Mark Zuckerberg’s social media giant is pressing the refresh button on a redesign that just might encourage its billions of users to get out and about more in the real world.
As part of an overhaul of its app, Facebook has freshened up its “events” area which, according to The Verge, now offers a cleaner experience for checking what’s happening, where your friends are going and organising your calendar accordingly.
So no excuses for missing a gig. And if you work in live entertainment, there’s potential for more bums on seats.
The events tab has a new home next to the groups tab in the new menu bar layout, and mobile Facebookers should get a hands-on the coming days for iOS and Android devices, though the desktop update is said to be some weeks or months away.

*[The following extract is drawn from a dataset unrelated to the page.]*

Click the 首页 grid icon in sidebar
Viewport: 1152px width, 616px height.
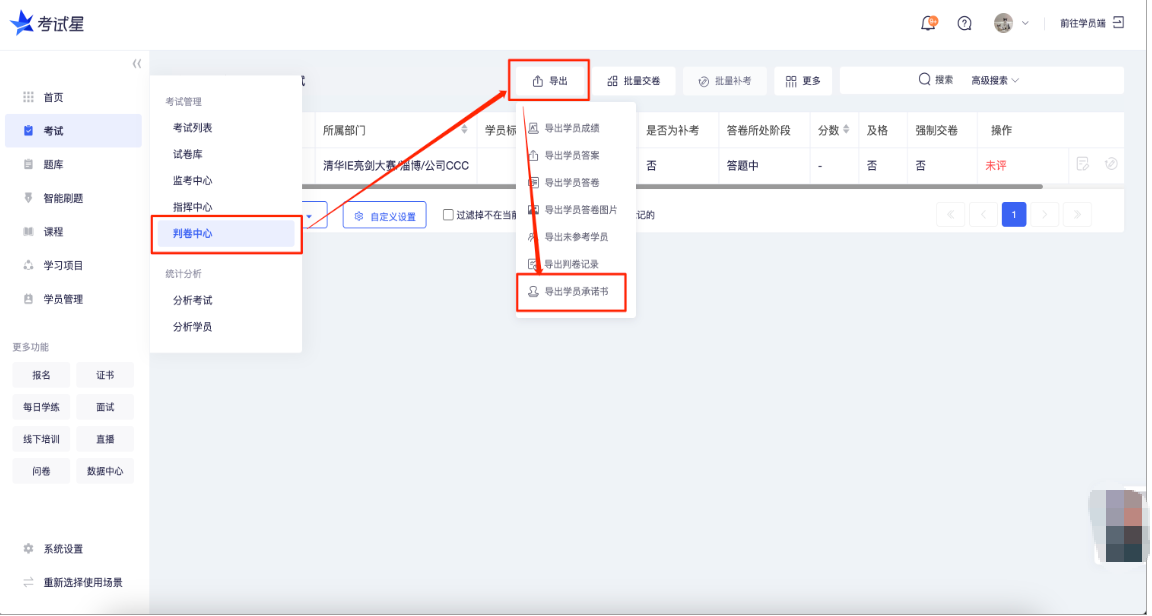coord(29,97)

The single biggest change is the new “groups” tab that now resides in the middle row of the redesigned menu bar. Once in, users will get a personalized feed of updates from their fave groups, plus recommendations to join others groups based on mutual interests.
“There are tens of millions of active groups on Facebook. When people find the right one, it often becomes the most meaningful part of how they use Facebook. And today, more than 400 million people on Facebook belong to a group that they find meaningful,” reads a Facebook blog post, announcing the new design. “With this in mind, we’re rolling out a fresh new design for Facebook that’s simpler and puts your communities at the center. We’re also introducing new tools that will help make it easier for you to discover and engage with groups of people who share your interests.”

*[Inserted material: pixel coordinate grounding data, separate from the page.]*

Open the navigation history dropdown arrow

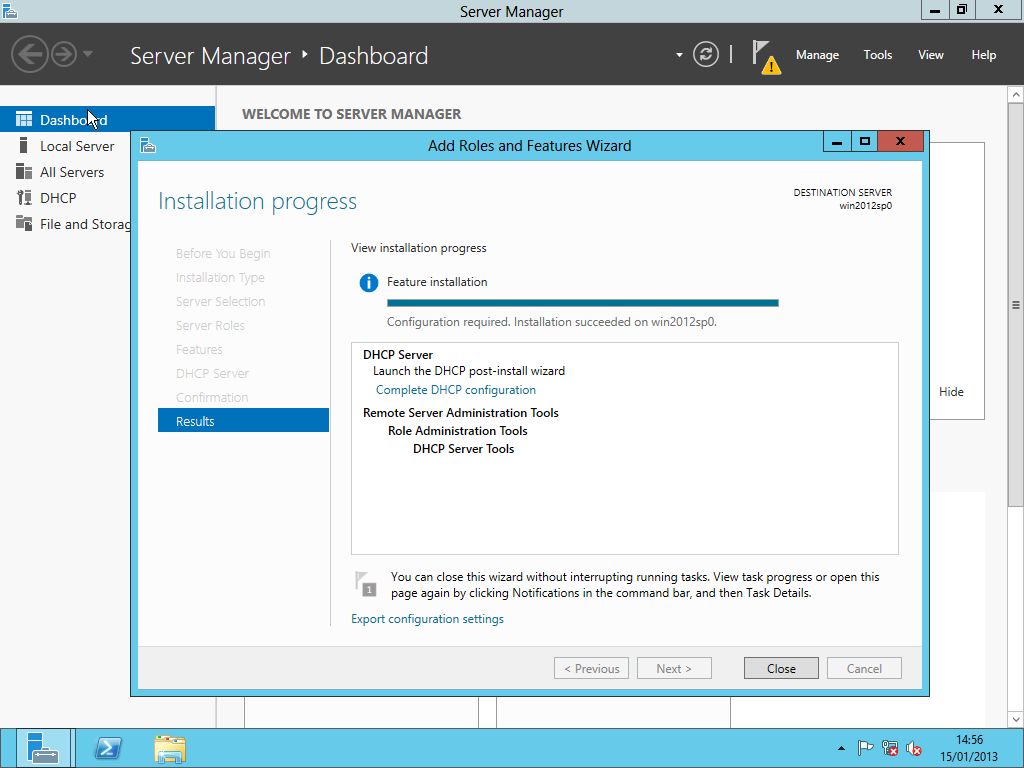point(88,54)
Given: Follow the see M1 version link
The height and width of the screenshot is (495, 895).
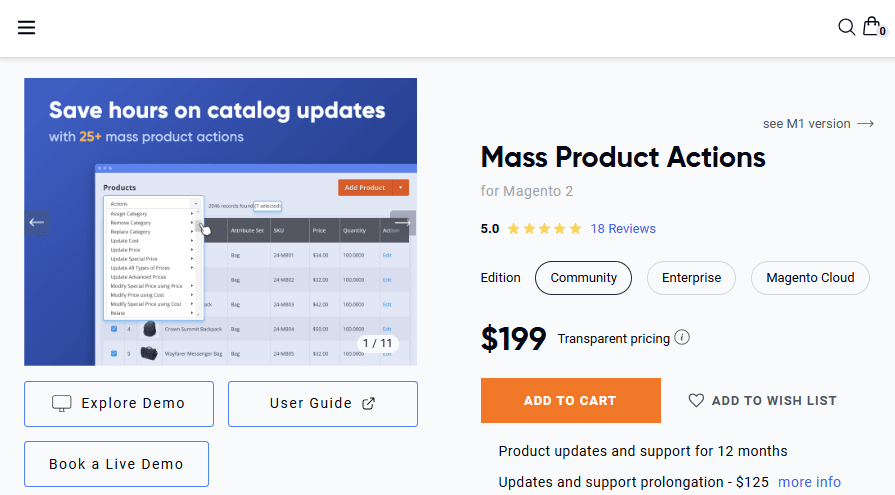Looking at the screenshot, I should [x=818, y=124].
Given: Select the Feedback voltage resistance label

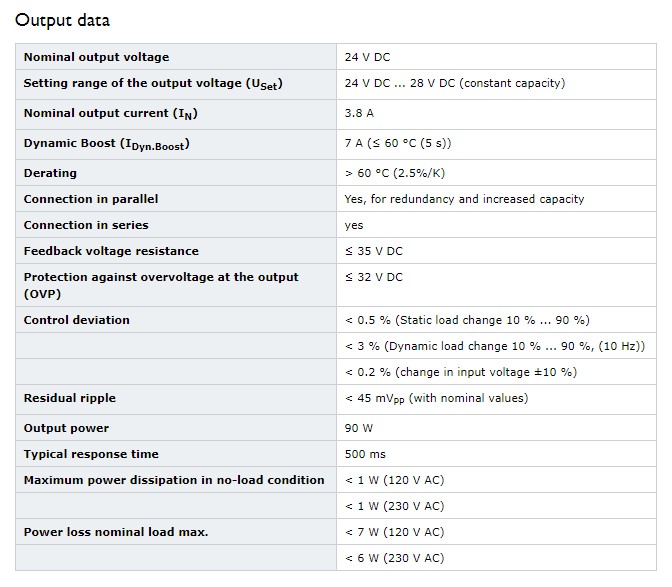Looking at the screenshot, I should point(111,251).
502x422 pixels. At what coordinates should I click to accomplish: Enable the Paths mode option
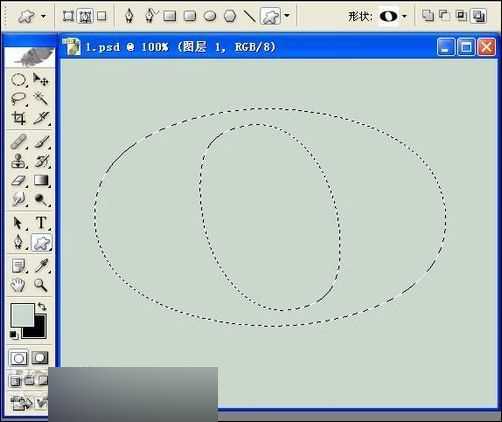click(85, 16)
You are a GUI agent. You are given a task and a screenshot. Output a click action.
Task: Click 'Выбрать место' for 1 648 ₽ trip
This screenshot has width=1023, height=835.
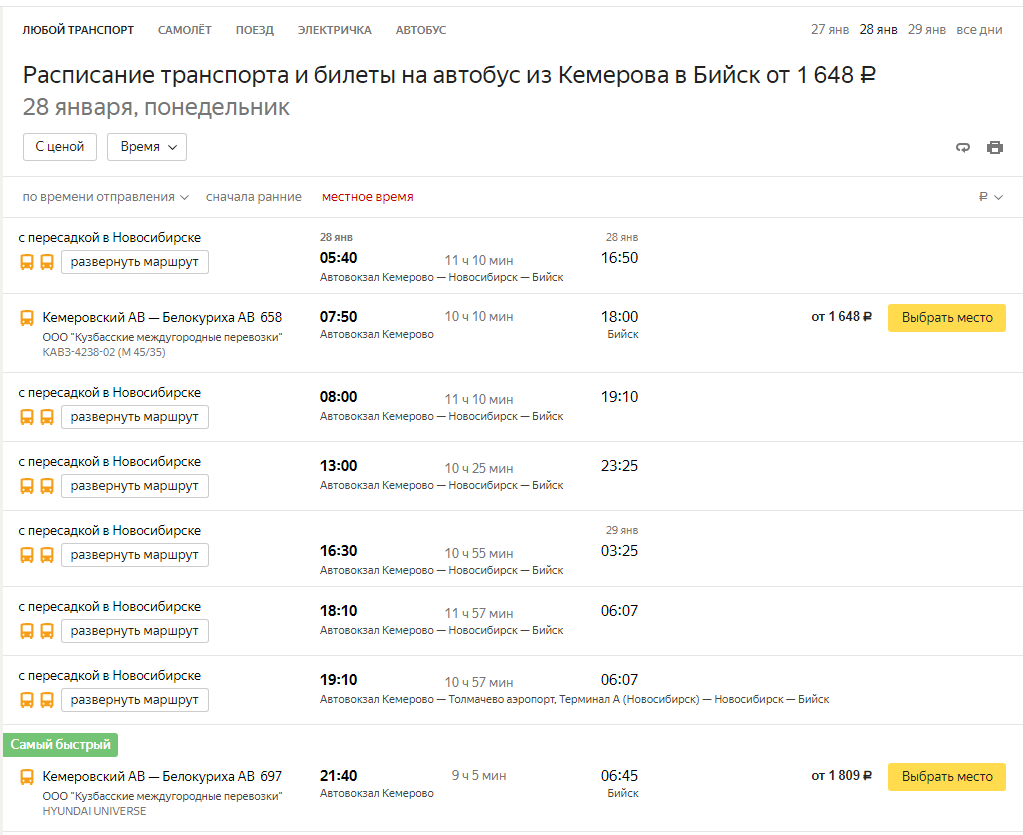pos(946,317)
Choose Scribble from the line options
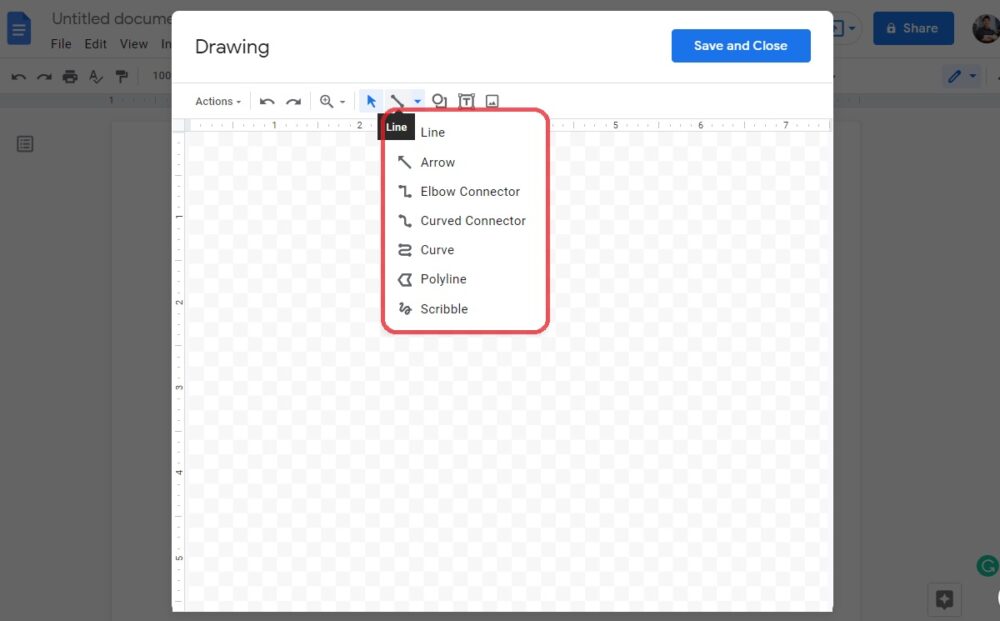 point(444,309)
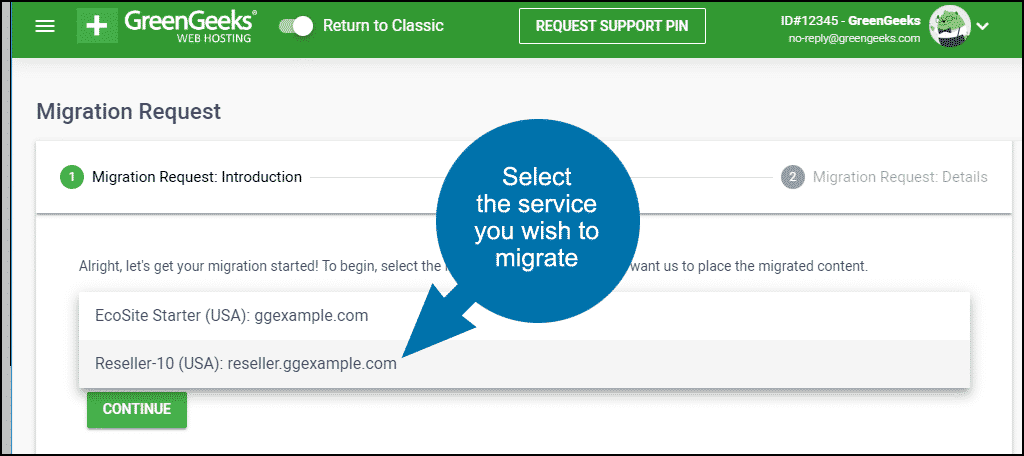1024x456 pixels.
Task: Select EcoSite Starter (USA): ggexample.com option
Action: click(232, 316)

There’s also a new feature, called Meet New Friends which, as its name would suggest, is intended to help people connect with strangers with common interests, a core FB ambition since day one.
Zuckeberg has its very own endgame, for every person on the planet to be connected through FB. It’s well on the way, with the company reporting 2.4 billion users as recently as last week, roughly one in every three people on this earth. Revenue approached a whopping $15 billion in the first quarter, up 26% from the same period last year.

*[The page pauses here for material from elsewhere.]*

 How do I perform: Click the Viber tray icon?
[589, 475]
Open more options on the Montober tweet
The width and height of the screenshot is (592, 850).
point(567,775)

Facebook is still very much a big deal, but even big deals need reinvention.
Whether all these changes call time on our endless, mind-numbing scrolling (and just maybe, lead to a more productive daily routine), we’ll know for certain after we live with the new features for a while.
Still, The Verge is declaring the end of the News Feed era, which may yet come to pass as the brainstrust at 1 Hacker Way reposition the service as a “privacy-focused vision for the future of social networking,” after years of criticism over its data mining methods. Tech writers also point to the exit last month of Chris Cox, a chief architect of the feed, as a signal to its new, more wholesome identity.